| Source |
After the Austro-Prussian War the North German Confederation was established in 1866 with the United States recognizing the Confederation in 1867. Formal diplomatic relations were never established. Four years later the Confederation later merged with the German Empire where relations continued.

History
Following the establishment of the North German Confederation on July 1, 1867, on November 20, 1867, the U.S. Minister to Prussia, George Bancroft, informed Secretary of State William H. Seward that he had attended the opening of the North German Parliament. He requested, however, that the Secretary formally notify him of the intentions of the U.S. Government concerning the question of the recognition of the North German Confederation. On December 9, 1867, Secretary Seward approved of Bancroft's decision to attend the opening of the North German Parliament since he was the officially-accredited U.S. Minister to the Prussian King Wilhelm I, who was also the hereditary President of the North German Confederation. Furthermore, Seward informed Bancroft that he would disseminate a description of the Confederation's flag so that its ships would be welcomed in American waters. This exchange between Seward and Bancroft implicitly signified a formal recognition of the North German Confederation by the United States.

| Problems and tasks |
A – Answer these questions from the text on U.S. relations with the North German Confederation:
(i) Were formal diplomatic relations between the United States and the Confederation ever established?
(ii) On what date did Seward approve Bancroft's decision to attend the opening of the North German Parliament?
(iii) What did Seward say he would disseminate so that the Confederation's ships would be welcomed in American waters?
B – Rewrite part of the text on U.S. relations with the North German Confederation, putting "united" in place of "merged". Begin at the words "After the Austro-Prussian" and stop after "where relations continued.".
C – Pick up the text on U.S. recognition of the North German Confederation after its final sentence and write the next part.
The lines that follow are not needed for what you are asked here.

| Provided data |
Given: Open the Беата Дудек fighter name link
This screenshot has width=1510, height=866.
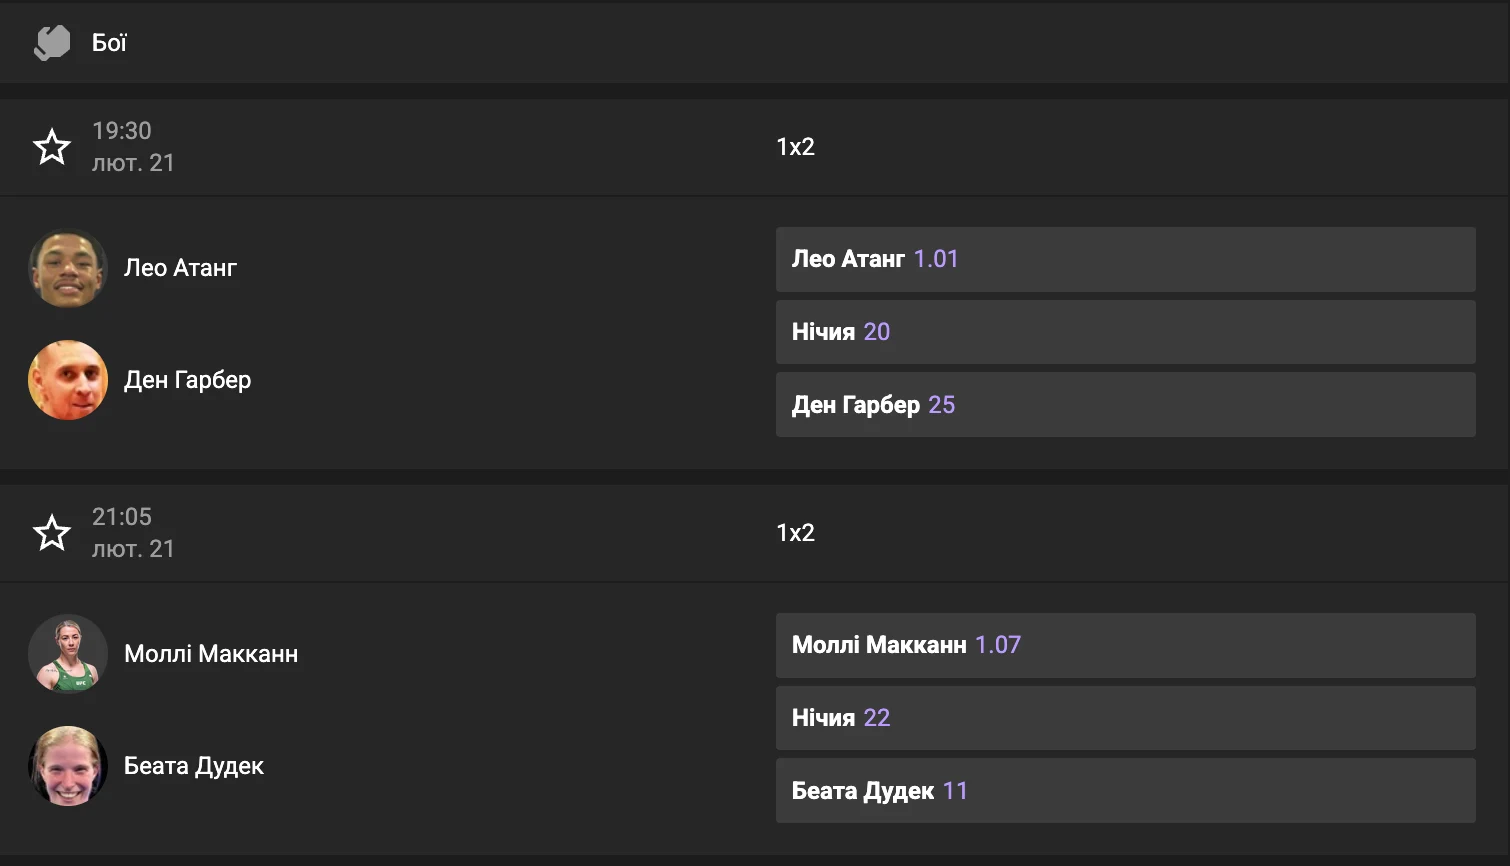Looking at the screenshot, I should pos(194,766).
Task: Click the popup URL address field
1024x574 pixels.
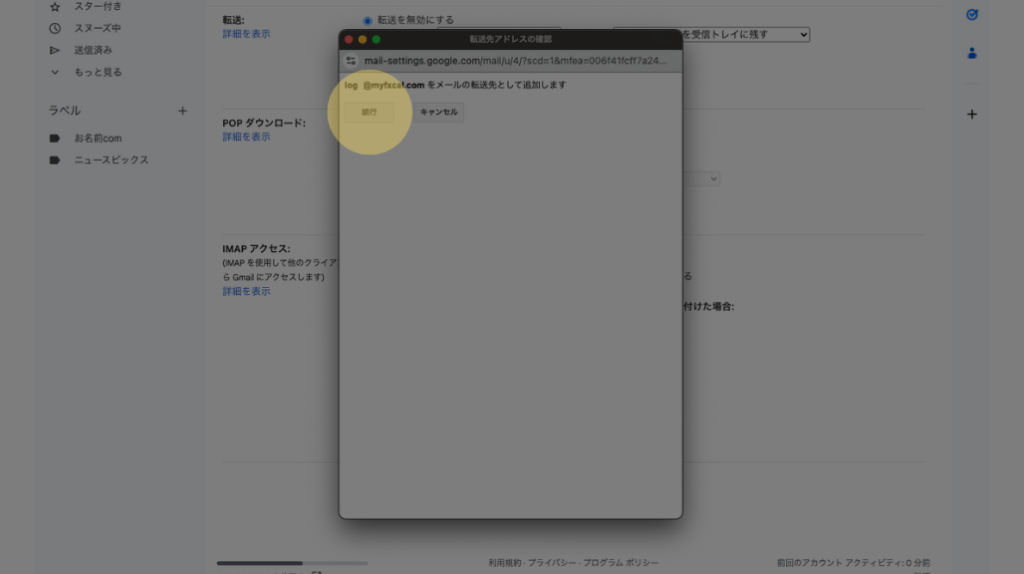Action: point(514,61)
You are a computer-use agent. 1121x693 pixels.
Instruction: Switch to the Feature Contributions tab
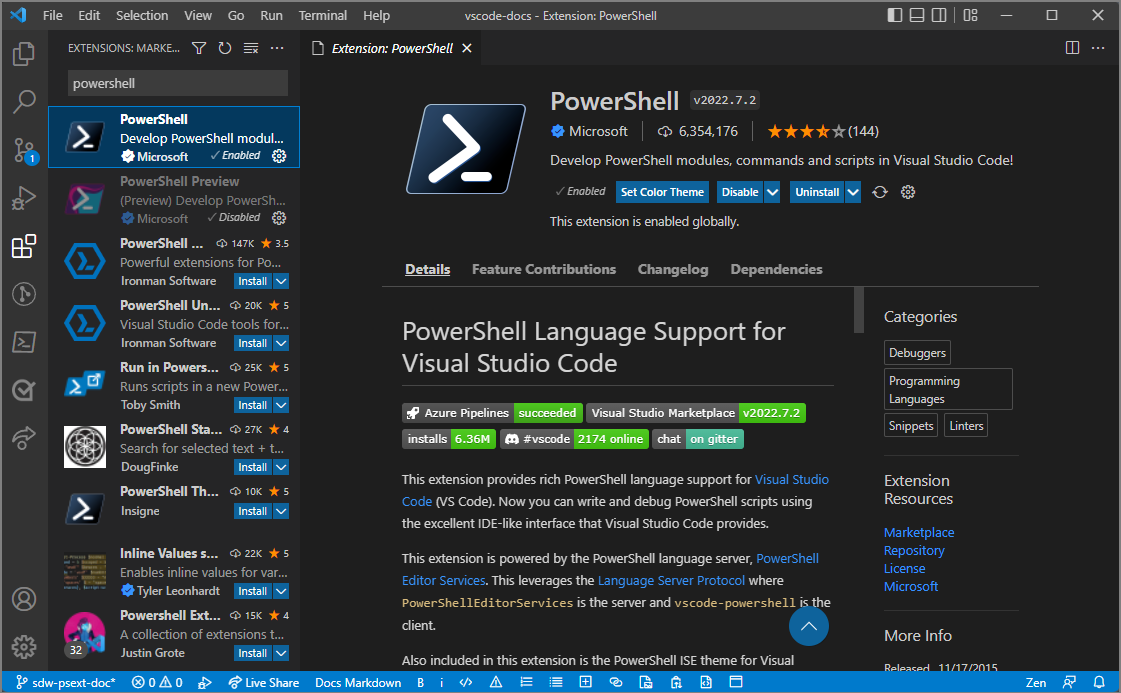pos(544,268)
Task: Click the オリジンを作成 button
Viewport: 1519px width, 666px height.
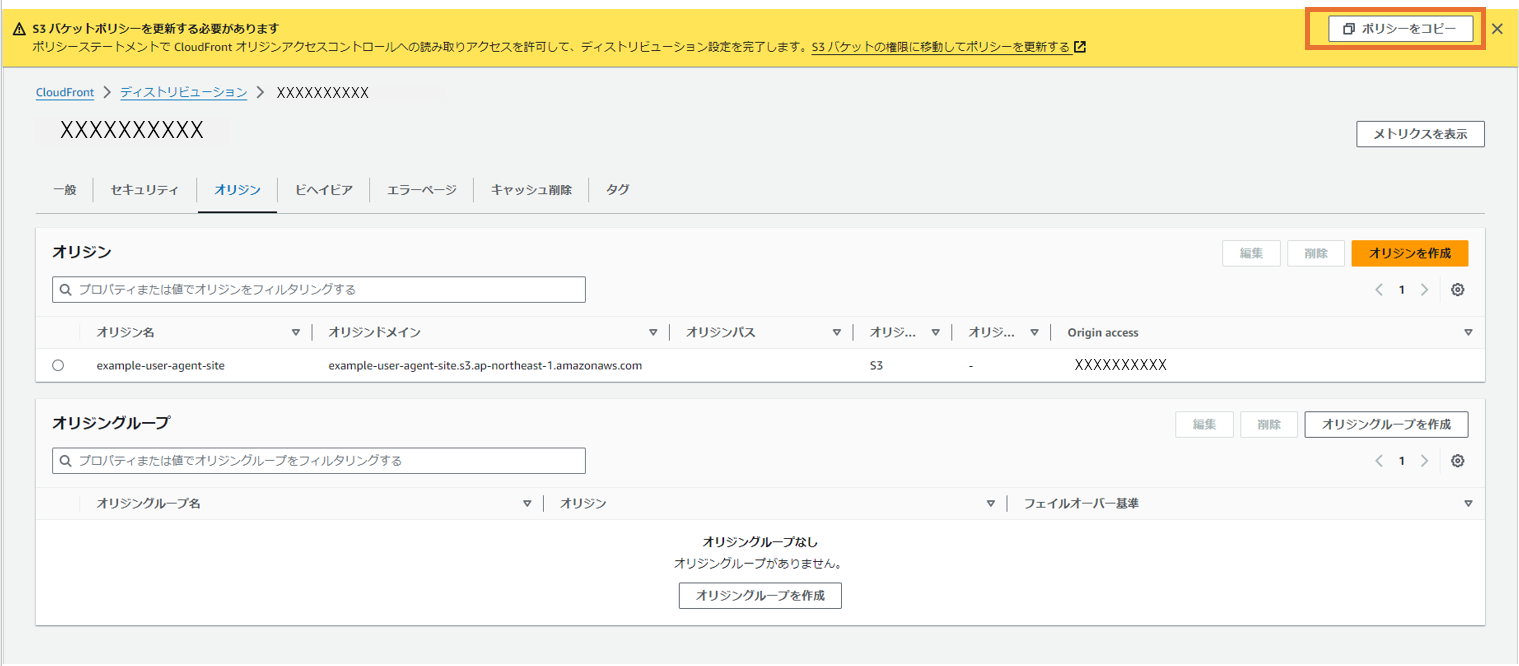Action: [1409, 253]
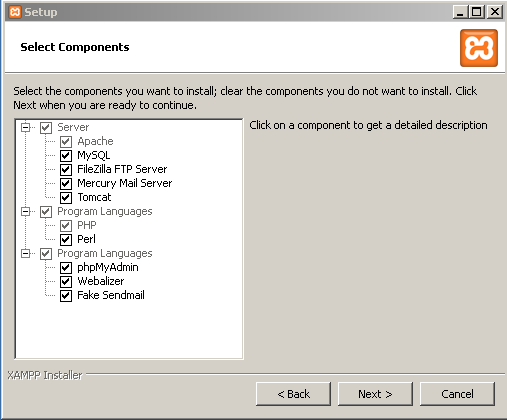Click the XAMPP title bar icon
507x420 pixels.
coord(15,12)
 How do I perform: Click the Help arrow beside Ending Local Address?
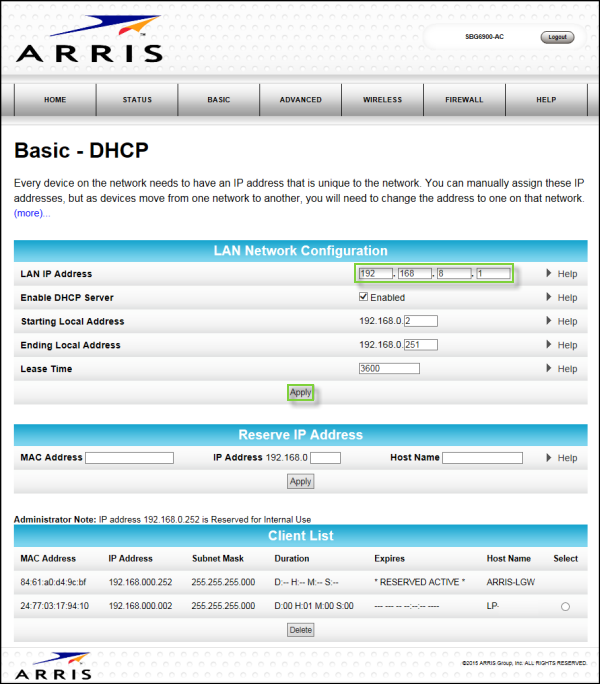549,346
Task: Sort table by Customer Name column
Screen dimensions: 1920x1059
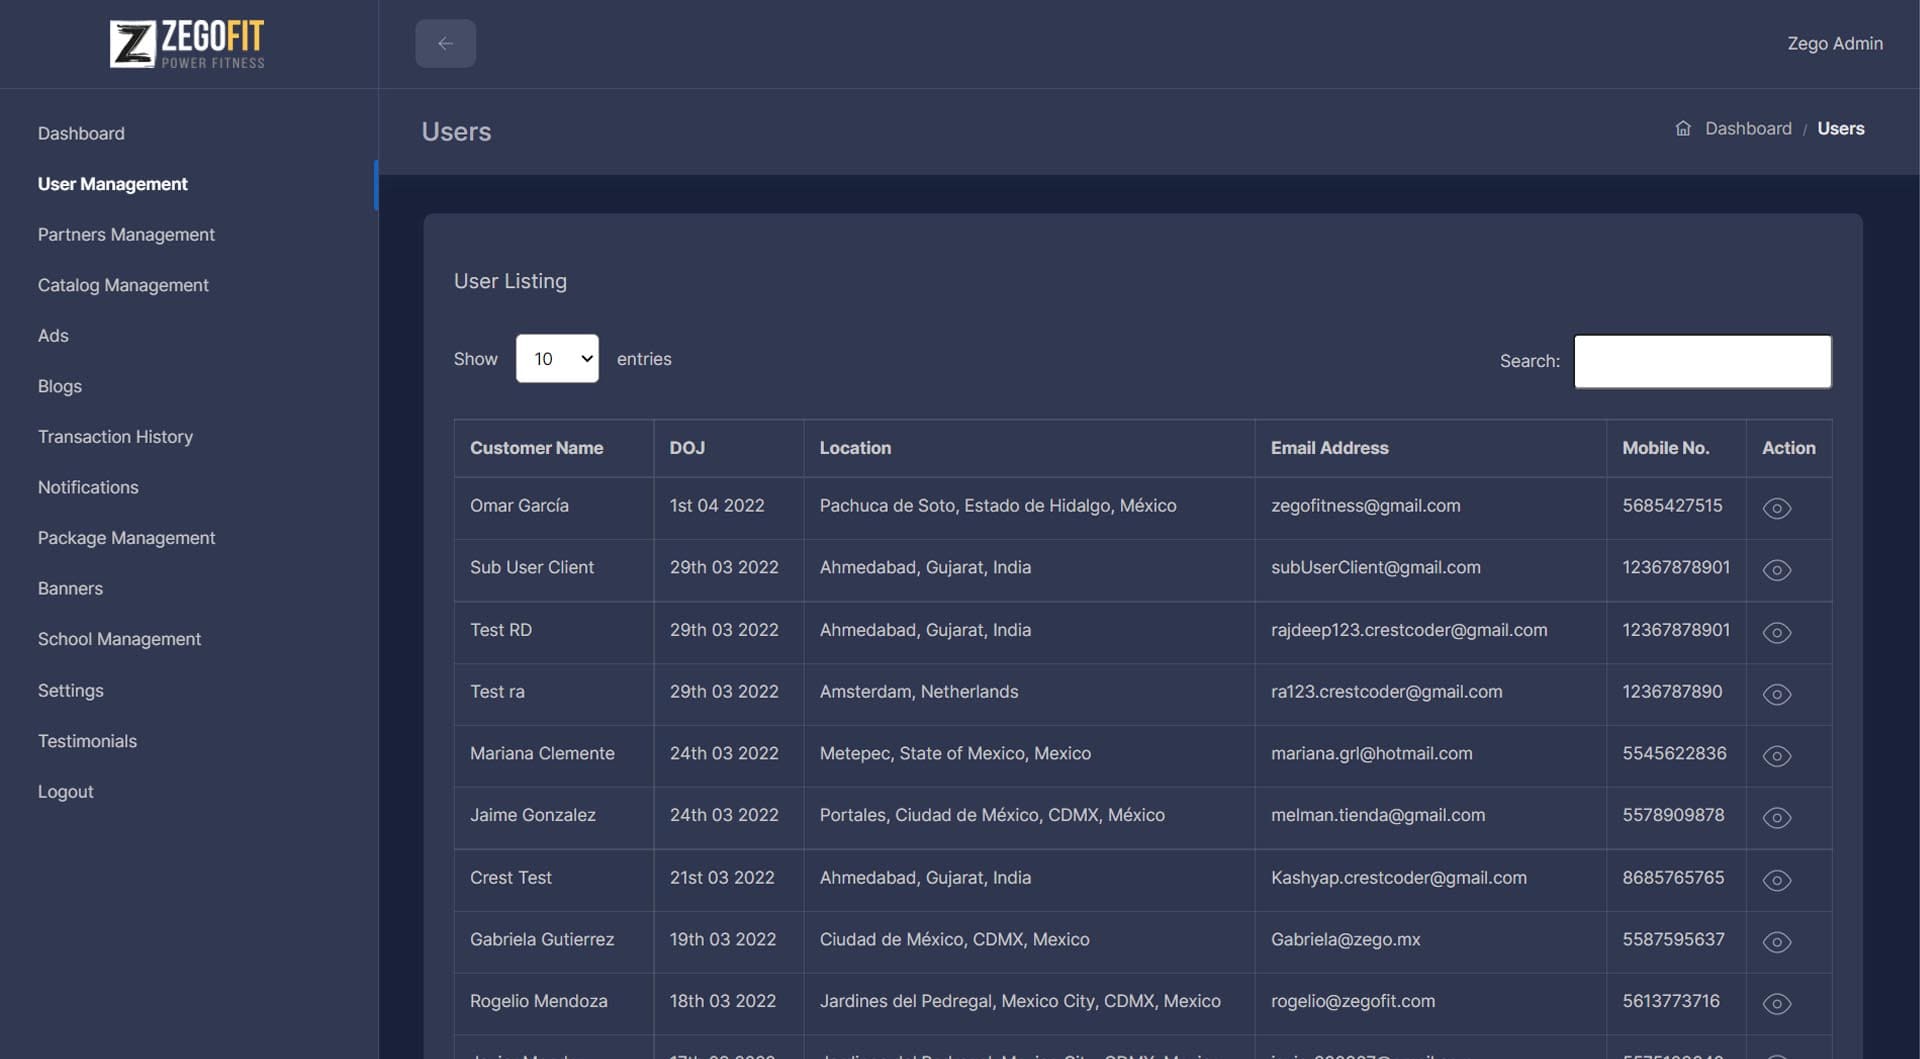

| Responses |
A –
(i) No, formal diplomatic relations were never established.
(ii) December 9, 1867.
(iii) A description of the Confederation's flag.

B –
After the Austro-Prussian War the North German Confederation was established in 1866 with the United States recognizing the Confederation in 1867. Formal diplomatic relations were never established. Four years later the Confederation later united with the German Empire where relations continued.

C –
The U.S. sent George Bancroft to serve as Minister of the North German Confederation, in addition to Bancroft’s 1867 commission as U.S. Minister to Prussia. On February 22, 1868, Bancroft concluded the Naturalization Convention with the North German Union to "regulate the citizenship of those persons who emigrate from the North German Confederation to the United States of America, and from the United States of America to the territory of the North German Confederation."

When the North German Union was abolished by the creation of the German Empire in 1871, the United States recognized the legitimacy of and established diplomatic relations with the German Empire. At this point the North German Union was defunct.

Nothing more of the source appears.